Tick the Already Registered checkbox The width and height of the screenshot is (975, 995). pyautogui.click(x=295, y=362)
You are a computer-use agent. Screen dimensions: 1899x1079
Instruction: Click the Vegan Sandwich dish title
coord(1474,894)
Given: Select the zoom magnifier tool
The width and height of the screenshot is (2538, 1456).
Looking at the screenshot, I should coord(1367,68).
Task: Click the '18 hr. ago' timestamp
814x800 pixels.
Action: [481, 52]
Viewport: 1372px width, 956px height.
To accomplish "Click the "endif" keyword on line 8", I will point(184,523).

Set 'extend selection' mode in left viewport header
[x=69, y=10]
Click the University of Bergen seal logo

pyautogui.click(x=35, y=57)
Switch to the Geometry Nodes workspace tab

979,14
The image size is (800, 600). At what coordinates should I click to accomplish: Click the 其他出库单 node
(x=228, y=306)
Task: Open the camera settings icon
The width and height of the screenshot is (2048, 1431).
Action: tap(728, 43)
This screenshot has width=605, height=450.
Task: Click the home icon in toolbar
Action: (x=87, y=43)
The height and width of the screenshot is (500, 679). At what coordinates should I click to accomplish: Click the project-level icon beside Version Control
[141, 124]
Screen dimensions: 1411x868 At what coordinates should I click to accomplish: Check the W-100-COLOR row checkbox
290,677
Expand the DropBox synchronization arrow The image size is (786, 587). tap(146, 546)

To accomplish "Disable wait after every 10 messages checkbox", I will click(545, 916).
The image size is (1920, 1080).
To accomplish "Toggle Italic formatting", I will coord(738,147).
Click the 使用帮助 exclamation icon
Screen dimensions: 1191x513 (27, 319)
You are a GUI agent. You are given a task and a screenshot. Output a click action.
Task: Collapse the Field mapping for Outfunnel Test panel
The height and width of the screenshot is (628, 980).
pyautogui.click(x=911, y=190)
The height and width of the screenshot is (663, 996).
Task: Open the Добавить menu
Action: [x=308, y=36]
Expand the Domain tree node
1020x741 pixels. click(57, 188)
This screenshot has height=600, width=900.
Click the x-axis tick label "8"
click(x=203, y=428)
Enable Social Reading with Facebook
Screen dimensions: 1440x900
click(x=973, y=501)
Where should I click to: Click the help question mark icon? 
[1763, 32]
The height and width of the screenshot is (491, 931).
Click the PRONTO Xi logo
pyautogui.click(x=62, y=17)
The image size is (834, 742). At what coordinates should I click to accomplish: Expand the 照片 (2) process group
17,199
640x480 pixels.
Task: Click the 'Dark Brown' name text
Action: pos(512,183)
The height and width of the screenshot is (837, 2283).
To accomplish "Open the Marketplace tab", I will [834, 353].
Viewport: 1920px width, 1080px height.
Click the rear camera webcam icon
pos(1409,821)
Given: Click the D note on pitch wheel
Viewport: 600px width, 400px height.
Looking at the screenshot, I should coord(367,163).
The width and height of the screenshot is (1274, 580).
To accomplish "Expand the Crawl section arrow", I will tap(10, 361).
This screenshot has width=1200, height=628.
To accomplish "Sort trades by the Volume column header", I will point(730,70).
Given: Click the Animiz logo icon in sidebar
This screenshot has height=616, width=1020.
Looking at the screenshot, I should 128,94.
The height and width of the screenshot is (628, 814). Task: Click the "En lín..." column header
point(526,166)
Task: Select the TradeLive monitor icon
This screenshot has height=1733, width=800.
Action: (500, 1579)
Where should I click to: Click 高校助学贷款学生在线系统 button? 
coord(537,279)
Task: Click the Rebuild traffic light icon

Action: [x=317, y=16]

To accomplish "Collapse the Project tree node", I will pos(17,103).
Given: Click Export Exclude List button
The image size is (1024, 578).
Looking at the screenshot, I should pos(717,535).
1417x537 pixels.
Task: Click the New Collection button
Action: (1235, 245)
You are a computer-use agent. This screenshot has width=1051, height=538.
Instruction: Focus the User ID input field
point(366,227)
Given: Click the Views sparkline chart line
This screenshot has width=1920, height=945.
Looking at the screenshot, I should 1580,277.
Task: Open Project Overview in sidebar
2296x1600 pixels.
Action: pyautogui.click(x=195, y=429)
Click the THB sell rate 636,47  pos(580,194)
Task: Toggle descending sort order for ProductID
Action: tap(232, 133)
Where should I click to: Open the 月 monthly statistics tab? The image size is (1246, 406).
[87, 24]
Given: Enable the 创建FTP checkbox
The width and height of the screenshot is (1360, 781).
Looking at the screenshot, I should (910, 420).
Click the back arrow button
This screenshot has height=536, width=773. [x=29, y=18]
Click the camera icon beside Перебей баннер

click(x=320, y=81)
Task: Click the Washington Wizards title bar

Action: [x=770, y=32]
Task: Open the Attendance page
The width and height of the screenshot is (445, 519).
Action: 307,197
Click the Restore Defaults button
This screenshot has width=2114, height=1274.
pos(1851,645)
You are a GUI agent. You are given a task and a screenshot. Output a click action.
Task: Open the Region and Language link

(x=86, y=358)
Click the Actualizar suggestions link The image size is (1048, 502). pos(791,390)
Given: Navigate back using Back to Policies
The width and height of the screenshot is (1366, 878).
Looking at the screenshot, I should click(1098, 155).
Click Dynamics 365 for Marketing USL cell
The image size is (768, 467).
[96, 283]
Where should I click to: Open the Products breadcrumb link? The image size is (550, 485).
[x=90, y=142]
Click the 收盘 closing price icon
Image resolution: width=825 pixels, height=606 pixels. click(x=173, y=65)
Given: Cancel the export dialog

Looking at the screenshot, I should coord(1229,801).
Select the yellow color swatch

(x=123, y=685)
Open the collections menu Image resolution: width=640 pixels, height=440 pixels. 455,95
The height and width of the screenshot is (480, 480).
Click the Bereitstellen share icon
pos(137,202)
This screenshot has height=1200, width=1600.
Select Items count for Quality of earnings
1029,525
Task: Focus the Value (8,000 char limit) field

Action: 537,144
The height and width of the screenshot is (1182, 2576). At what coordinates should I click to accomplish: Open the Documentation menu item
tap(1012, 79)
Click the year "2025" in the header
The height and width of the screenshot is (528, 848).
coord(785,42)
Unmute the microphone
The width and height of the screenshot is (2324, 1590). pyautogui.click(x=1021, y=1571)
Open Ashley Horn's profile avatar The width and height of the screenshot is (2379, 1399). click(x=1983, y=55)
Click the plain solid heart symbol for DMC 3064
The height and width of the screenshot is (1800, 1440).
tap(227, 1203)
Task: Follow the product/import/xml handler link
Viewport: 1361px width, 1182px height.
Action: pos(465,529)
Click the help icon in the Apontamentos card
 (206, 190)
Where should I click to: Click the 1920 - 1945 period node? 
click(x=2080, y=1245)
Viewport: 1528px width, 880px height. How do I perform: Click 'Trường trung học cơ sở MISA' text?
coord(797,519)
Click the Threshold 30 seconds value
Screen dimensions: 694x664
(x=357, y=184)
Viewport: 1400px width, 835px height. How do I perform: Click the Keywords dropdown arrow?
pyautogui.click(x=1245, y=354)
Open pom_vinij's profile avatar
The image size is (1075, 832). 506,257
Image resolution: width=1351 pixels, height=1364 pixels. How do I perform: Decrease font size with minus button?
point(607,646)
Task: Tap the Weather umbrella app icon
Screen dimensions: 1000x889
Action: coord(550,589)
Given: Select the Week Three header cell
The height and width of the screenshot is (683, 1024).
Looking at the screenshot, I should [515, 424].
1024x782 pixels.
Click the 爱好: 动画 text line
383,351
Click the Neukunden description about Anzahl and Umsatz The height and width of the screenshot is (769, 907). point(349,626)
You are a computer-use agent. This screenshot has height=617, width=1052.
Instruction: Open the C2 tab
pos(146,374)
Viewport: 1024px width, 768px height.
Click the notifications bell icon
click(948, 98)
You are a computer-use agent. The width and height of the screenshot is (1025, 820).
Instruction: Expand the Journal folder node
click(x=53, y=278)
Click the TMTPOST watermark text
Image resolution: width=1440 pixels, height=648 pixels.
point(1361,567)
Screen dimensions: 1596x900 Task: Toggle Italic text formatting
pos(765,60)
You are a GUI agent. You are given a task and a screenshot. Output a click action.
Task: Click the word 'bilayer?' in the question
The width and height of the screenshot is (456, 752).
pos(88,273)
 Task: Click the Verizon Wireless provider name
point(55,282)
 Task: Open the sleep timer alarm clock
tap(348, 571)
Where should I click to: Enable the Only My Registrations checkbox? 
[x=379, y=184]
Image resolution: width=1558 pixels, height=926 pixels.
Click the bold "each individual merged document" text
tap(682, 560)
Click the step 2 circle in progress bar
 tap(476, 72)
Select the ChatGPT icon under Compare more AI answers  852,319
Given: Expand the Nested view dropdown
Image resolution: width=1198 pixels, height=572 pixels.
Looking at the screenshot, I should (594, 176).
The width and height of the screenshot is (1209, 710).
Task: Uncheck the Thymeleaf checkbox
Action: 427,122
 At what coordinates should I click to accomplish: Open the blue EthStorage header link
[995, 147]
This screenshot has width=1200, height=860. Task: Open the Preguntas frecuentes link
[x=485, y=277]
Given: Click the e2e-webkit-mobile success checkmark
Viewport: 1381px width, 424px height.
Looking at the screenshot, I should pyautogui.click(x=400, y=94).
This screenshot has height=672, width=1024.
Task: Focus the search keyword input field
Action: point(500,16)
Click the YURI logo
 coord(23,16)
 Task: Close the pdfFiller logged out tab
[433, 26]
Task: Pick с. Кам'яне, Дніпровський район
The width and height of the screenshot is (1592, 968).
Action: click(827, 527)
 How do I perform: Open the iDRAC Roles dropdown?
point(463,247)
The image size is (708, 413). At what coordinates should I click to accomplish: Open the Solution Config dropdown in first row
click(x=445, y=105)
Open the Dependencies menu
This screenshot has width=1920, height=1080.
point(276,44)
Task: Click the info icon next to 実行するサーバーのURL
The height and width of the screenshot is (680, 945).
=-=-=-=-=
# [Written instruction]
Can you return, word for word, the lines of the records from the line with "Click the back arrow button" up to and including the line with "tap(1012, 79)"?

# [Correct answer]
Click the back arrow button
This screenshot has height=536, width=773. [x=29, y=18]
Click the camera icon beside Перебей баннер

click(x=320, y=81)
Task: Click the Washington Wizards title bar

Action: [x=770, y=32]
Task: Open the Attendance page
The width and height of the screenshot is (445, 519).
Action: 307,197
Click the Restore Defaults button
This screenshot has width=2114, height=1274.
pos(1851,645)
You are a GUI agent. You are given a task and a screenshot. Output a click action.
Task: Open the Region and Language link

(x=86, y=358)
Click the Actualizar suggestions link The image size is (1048, 502). pos(791,390)
Given: Navigate back using Back to Policies
The width and height of the screenshot is (1366, 878).
Looking at the screenshot, I should click(1098, 155).
Click Dynamics 365 for Marketing USL cell
The image size is (768, 467).
[96, 283]
Where should I click to: Open the Products breadcrumb link? The image size is (550, 485).
[x=90, y=142]
Click the 收盘 closing price icon
Image resolution: width=825 pixels, height=606 pixels. click(x=173, y=65)
Given: Cancel the export dialog

Looking at the screenshot, I should coord(1229,801).
Select the yellow color swatch

(x=123, y=685)
Open the collections menu Image resolution: width=640 pixels, height=440 pixels. 455,95
The height and width of the screenshot is (480, 480).
Click the Bereitstellen share icon
pos(137,202)
This screenshot has height=1200, width=1600.
Select Items count for Quality of earnings
1029,525
Task: Focus the Value (8,000 char limit) field

Action: 537,144
The height and width of the screenshot is (1182, 2576). At what coordinates should I click to accomplish: Open the Documentation menu item
tap(1012, 79)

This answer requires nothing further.